## PROBLEM DETAILS
Everything from the line with "[القائمة] (30, 100)" through the end of the entries must be transcribed exactly; no other lines belong in the answer.

## GIVEN ENTRIES
§

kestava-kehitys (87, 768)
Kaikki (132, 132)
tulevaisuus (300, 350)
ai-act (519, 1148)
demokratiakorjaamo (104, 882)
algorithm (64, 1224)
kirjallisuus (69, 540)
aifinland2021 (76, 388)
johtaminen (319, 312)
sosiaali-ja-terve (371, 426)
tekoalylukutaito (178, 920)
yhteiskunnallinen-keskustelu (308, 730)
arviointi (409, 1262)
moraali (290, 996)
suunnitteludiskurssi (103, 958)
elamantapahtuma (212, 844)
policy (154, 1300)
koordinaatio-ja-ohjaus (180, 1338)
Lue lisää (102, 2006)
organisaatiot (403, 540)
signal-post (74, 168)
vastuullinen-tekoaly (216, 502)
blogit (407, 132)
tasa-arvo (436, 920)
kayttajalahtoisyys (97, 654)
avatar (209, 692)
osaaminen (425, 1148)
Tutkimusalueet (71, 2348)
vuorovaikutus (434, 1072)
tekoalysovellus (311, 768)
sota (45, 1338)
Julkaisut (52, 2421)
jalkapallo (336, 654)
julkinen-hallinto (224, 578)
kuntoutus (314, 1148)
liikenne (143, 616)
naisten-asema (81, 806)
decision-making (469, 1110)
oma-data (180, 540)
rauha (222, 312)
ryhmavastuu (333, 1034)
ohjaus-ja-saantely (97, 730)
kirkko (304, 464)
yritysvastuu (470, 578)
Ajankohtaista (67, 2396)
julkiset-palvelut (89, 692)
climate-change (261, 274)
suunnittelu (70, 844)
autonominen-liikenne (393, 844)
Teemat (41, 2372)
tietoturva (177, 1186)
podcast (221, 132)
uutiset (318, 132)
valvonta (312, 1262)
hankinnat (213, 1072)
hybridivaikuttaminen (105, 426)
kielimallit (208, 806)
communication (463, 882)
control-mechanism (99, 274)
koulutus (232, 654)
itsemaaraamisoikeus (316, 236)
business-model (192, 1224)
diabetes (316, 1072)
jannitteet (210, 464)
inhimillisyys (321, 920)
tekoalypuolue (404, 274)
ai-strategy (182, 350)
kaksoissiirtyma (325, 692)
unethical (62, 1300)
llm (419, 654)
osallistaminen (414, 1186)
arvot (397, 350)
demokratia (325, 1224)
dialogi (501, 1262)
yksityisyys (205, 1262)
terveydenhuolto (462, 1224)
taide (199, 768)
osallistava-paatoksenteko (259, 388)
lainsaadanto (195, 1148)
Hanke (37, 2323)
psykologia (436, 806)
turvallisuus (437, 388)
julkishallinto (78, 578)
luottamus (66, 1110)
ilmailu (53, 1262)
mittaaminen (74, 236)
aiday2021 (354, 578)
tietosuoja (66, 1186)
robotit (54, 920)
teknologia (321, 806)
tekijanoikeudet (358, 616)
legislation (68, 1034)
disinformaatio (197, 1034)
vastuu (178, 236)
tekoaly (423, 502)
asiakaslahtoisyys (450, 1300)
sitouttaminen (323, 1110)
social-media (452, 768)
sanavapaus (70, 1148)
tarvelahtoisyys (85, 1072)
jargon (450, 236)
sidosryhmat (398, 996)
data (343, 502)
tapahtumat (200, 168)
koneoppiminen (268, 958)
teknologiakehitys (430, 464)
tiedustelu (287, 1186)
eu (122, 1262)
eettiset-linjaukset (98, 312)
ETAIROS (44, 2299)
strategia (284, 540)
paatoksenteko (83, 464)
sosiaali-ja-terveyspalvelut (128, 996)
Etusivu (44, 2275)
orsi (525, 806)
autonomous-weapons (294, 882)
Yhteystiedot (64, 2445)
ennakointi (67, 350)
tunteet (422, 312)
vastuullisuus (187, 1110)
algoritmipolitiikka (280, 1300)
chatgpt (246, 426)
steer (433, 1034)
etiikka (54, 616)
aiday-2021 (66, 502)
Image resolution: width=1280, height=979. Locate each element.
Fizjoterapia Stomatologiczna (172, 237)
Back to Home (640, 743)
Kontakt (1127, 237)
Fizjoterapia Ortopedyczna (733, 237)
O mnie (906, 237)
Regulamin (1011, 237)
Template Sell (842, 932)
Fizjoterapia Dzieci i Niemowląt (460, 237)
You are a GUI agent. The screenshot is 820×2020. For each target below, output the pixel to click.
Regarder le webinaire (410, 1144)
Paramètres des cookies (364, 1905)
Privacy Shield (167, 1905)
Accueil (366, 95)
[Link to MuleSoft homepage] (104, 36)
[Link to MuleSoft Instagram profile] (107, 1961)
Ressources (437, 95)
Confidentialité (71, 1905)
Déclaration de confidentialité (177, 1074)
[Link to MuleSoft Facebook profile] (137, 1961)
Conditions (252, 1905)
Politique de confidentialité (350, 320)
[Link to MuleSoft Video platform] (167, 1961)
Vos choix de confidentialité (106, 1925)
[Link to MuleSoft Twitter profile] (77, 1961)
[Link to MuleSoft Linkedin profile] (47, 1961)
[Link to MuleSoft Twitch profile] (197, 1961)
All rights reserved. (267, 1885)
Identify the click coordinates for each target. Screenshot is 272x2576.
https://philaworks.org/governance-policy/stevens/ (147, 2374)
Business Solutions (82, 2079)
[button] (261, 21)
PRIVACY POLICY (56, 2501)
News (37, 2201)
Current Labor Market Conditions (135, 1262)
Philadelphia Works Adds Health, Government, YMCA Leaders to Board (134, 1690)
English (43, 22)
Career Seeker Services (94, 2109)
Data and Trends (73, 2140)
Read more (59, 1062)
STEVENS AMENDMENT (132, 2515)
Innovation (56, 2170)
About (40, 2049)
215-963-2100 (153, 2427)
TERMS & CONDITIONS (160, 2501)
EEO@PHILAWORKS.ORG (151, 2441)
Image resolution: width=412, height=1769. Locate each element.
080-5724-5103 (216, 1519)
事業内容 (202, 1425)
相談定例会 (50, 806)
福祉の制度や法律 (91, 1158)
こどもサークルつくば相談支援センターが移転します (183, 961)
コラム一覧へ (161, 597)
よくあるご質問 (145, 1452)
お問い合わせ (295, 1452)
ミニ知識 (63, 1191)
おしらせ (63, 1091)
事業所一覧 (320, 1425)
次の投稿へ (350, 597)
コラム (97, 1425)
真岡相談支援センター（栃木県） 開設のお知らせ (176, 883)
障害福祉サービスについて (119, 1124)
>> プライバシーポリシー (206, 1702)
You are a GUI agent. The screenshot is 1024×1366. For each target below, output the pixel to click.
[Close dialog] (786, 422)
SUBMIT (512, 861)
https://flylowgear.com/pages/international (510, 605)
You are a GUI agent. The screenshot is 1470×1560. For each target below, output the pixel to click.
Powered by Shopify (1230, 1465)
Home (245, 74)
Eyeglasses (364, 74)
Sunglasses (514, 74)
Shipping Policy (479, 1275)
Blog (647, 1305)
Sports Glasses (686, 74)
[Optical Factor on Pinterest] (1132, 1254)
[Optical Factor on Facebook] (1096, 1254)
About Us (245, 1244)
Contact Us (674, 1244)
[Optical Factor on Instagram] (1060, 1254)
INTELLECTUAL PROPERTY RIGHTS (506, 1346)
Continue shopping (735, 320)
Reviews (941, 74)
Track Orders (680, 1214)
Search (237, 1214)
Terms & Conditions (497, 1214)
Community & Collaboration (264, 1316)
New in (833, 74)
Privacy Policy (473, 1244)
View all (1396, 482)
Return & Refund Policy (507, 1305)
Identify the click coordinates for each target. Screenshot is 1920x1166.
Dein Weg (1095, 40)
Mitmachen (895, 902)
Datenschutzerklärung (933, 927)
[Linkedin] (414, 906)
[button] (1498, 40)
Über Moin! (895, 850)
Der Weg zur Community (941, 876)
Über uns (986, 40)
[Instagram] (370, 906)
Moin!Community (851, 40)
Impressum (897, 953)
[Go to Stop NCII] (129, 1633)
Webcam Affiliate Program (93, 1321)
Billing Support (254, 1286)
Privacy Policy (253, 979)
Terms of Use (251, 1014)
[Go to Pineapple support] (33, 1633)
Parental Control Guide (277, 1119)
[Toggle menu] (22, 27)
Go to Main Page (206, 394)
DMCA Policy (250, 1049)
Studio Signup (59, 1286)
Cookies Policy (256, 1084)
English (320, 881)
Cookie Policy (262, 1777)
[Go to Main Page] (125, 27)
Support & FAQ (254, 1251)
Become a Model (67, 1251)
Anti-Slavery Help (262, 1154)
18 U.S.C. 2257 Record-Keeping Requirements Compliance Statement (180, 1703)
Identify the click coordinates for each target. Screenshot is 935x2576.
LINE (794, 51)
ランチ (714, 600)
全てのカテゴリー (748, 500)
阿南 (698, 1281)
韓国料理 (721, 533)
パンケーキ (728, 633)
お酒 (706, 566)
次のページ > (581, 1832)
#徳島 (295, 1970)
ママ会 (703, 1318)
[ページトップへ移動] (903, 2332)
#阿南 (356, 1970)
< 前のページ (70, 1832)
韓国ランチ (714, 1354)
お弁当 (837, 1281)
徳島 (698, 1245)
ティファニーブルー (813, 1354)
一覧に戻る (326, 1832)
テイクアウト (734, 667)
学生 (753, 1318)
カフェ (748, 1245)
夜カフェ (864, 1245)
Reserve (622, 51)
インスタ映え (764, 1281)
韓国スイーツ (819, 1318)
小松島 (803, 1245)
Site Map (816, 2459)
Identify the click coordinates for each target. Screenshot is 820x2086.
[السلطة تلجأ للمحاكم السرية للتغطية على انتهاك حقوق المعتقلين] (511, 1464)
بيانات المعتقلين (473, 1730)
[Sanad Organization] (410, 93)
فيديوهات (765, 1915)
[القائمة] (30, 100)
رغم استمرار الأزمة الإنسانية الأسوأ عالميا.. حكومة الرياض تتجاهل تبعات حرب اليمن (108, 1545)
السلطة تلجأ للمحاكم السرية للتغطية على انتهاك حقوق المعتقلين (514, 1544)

§

## TASK OUTPUT
[القائمة] (30, 100)
رغم استمرار الأزمة الإنسانية الأسوأ عالميا.. حكومة الرياض تتجاهل تبعات حرب اليمن (108, 1545)
السلطة تلجأ للمحاكم السرية للتغطية على انتهاك حقوق المعتقلين (514, 1544)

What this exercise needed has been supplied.